Download Full Size | PDF

 

Fig. 5. Magnitudes of the normalized coherence Stokes parameters $\gamma _0(\tau ),\ldots,\gamma _3(\tau )$ (left column) and the corresponding degrees of coherence $\gamma (\tau )$ (right column) as a function of the time difference $\tau$ for the laser diode operated just below the threshold. Upper row: unpolarized light ($P=0$); middle row: partially polarized light ($P=0.68$); lower row: polarized light ($P=1$). Red dots on the right column correspond to the degree of coherence obtained from the spectrum (dashed red curve in Fig. 2) while the solid black lines indicate the measured values.

Download Full Size | PDF

Figure 5 shows the polarimetric measurement of the normalized coherence Stokes parameters (left column) and degrees of coherence (right column) with a laser diode source for three different degrees of polarization: $P=0$ (top row), $P=0.68$ (middle row), and $P=1$ (bottom row). In the cases of unpolarized and polarized light, Figs. 5(a) and (e), respectively, the behaviors of the coherence Stokes parameters are similar to those of the halogen lamp light in Fig. 4. The partially polarized light in Fig. 5(b) displays quite similar character as the fully polarized light in Fig. 5(e), with the difference that in the former case $\vert \gamma _1(\tau )\vert$ is smaller than in the latter case. The degrees of coherence $\gamma (\tau )$ as implied by the normalized coherence Stokes parameters are found to have the maximum values $\gamma (0)\approx 0.675\pm 0.023$, $\gamma (0)\approx 0.818\pm 0.037$, and $\gamma (0)\approx 0.947\pm 0.035$ for the unpolarized, partially polarized, and fully polarized laser-diode beam, respectively. These are close to the corresponding theoretical values of $\gamma (0)\approx 0.707$, $\gamma (0)\approx 0.855$, and $\gamma (0)=1$. Additionally, the related HWHM’s are 68 fs, 73 fs, and 69 fs, which are similar to those of the halogen light. This is expected since the spectral widths are essentially the same in both cases. The slight deviations arise from the difference between the shapes of the spectra, which affects the HWHM’s of the corresponding degrees of coherence due to the Fourier transform relationship shown in the Appendix. Finally, in the right column of Fig. 5, we compare the measured degrees of coherence of the diode sources with those obtained by Fourier transforming the spectrum. The agreement is good, with the differences arising from the imperfections in the optical elements, as in the case of the halogen source.
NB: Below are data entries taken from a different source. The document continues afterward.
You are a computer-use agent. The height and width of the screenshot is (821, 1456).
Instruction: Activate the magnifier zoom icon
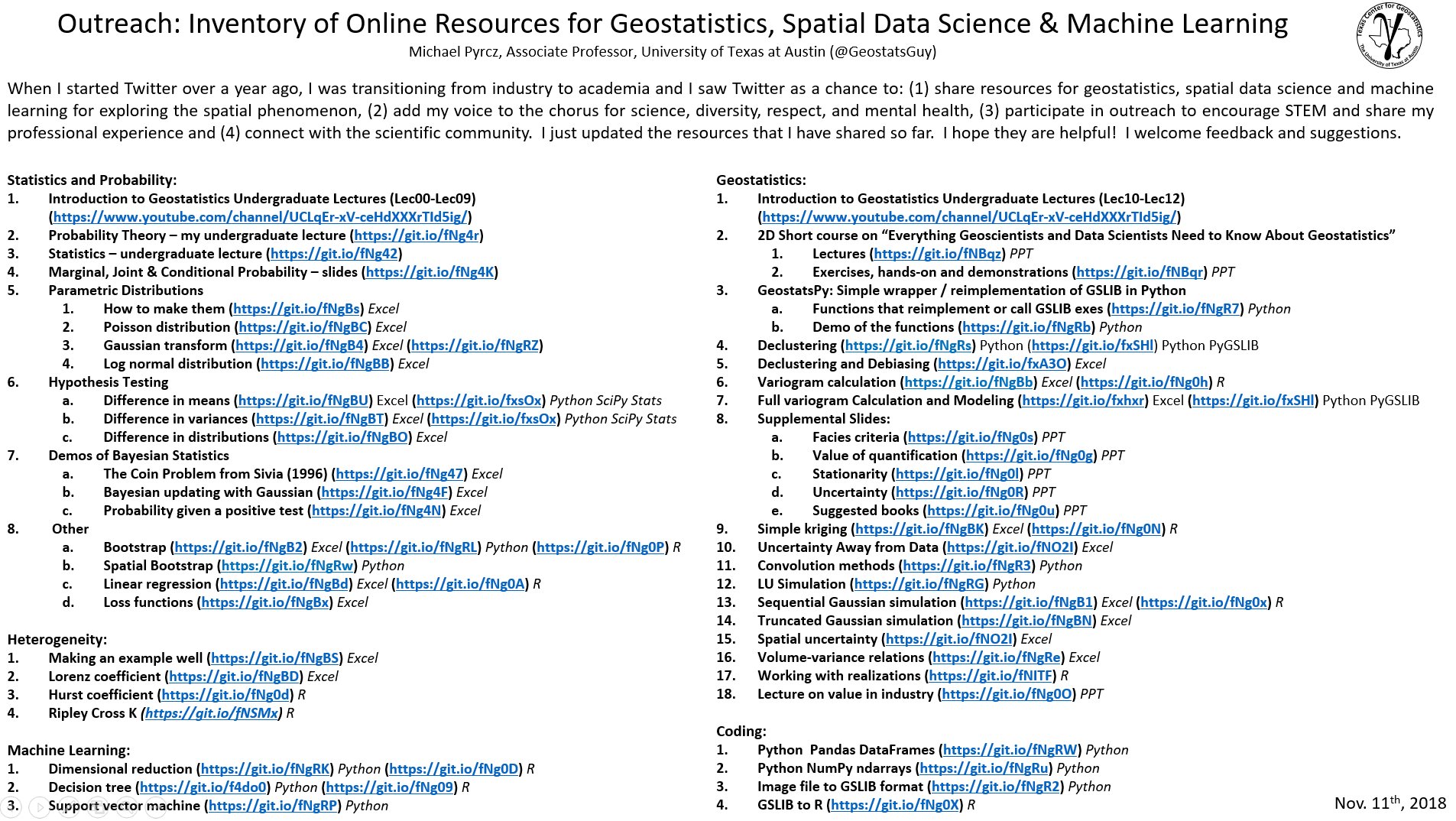125,806
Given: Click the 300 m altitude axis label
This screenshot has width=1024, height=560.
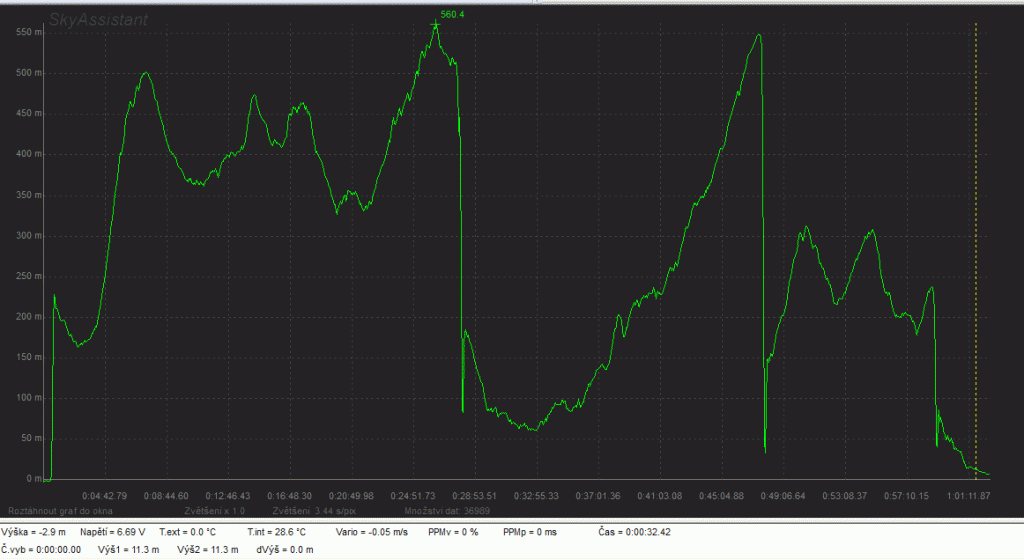Looking at the screenshot, I should tap(28, 236).
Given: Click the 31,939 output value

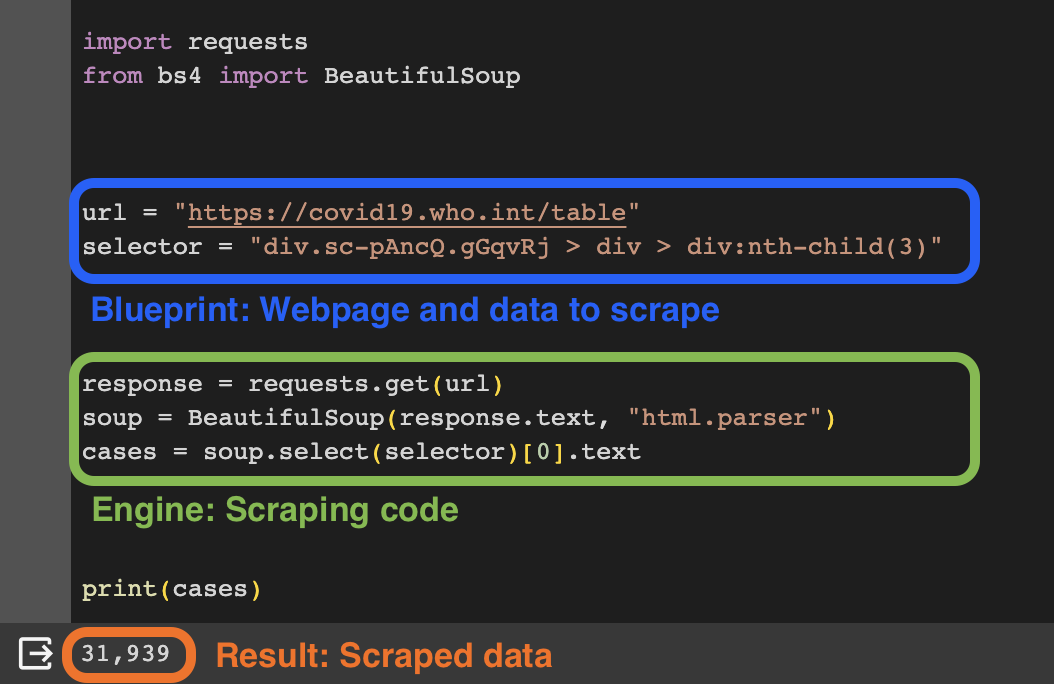Looking at the screenshot, I should 126,655.
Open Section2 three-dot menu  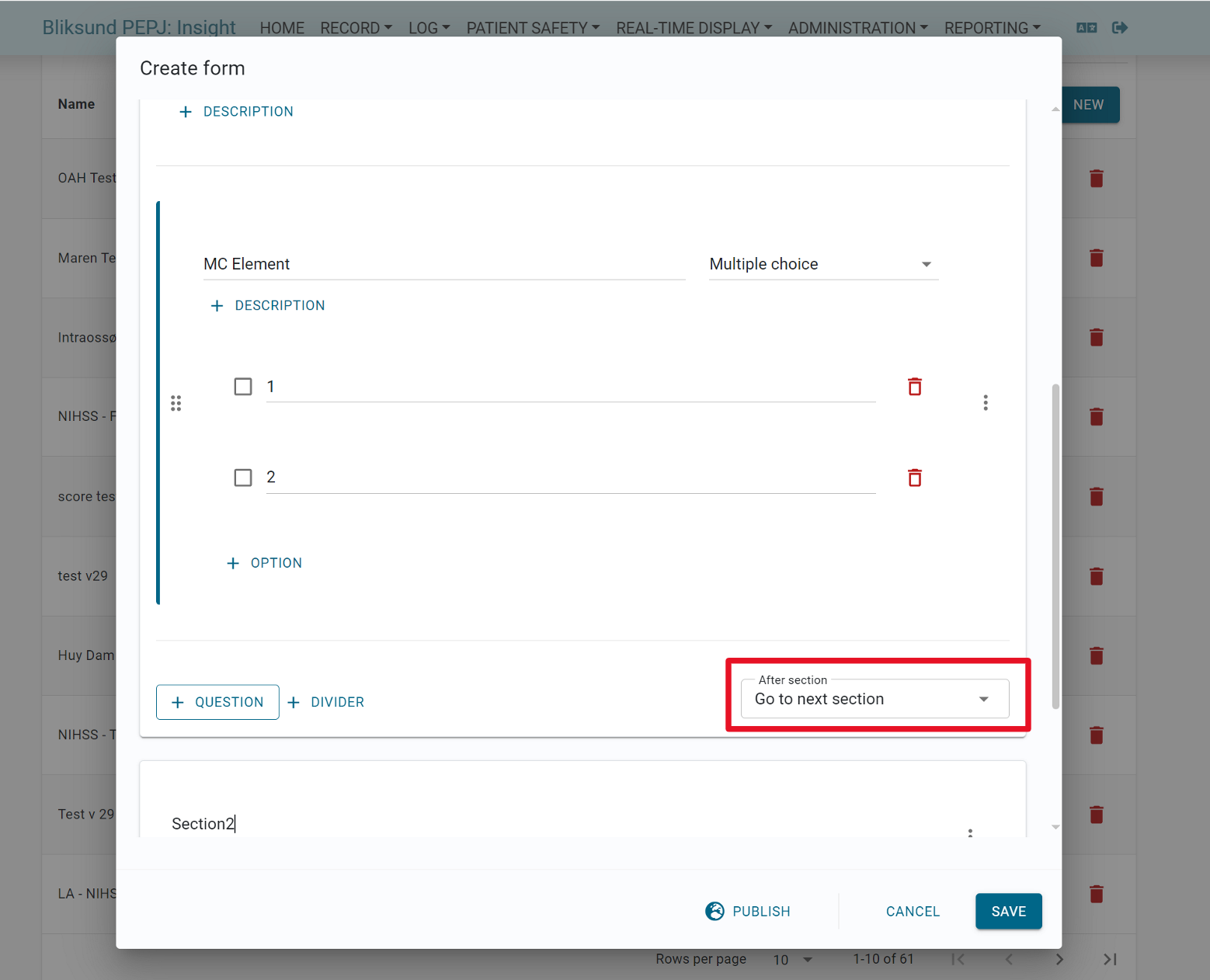[970, 833]
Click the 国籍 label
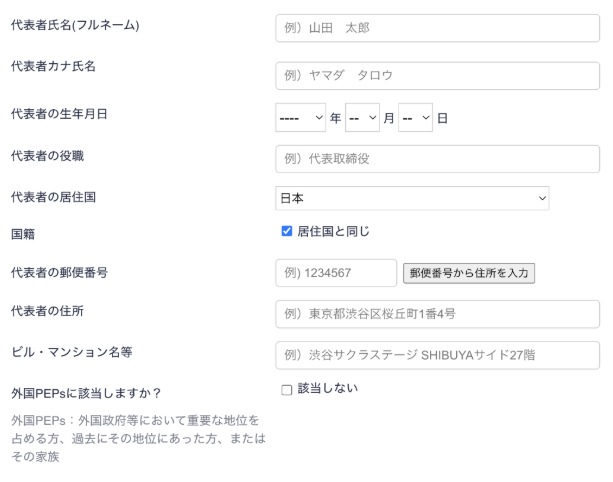Viewport: 613px width, 482px height. [23, 234]
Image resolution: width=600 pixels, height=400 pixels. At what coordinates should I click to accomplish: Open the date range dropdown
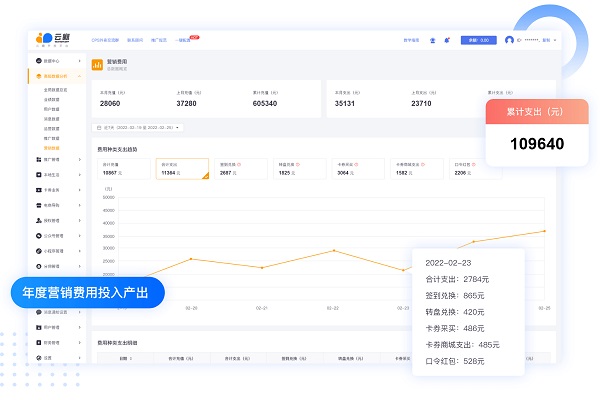(x=138, y=128)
As a general observation we note that in all cases the measured maximum value $\gamma (0)$ is slightly smaller than the theoretical value. An obvious error source is that the wave plate may not work ideally throughout the spectra and possible nonuniformities in the plate may cause further effects. In addition, the beam splitters, polarizers, and filters likewise are not ideal. These contributions show up, e.g., in Fig. 3, where the intensity does not reach zero at $\tau =0$. A similar effect was seen also in the approach of [10], where the visibilities of the Stokes-parameter modulations were evaluated to obtain the temporal coherence properties of various beams. We also emphasize that the current method has the benefit that the arms of the interferometer do not contain any optical elements which significantly reduces the number of possible error sources.

5. Conclusions

In conclusion, we presented an experimental method which enables one to measure the temporal degree of coherence of a quasimonochromatic vector-light beam by standard polarimetric means. Unlike in traditional coherence measurements no visibility detection is needed. This may be beneficial since such measurements are often highly sensitive especially close to the points of unit and zero visibilities. In particular, compared to previous coherence measurements with vector-light beams, no optical elements are employed in the arms of the interferometer, thus eliminating several error sources concerning the interference field. The procedure was demonstrated with a filtered halogen lamp and a laser-diode source with prepared degrees of polarization. The experimental results are in agreement with the theoretical ones as well as with the previous studies in the literature [10].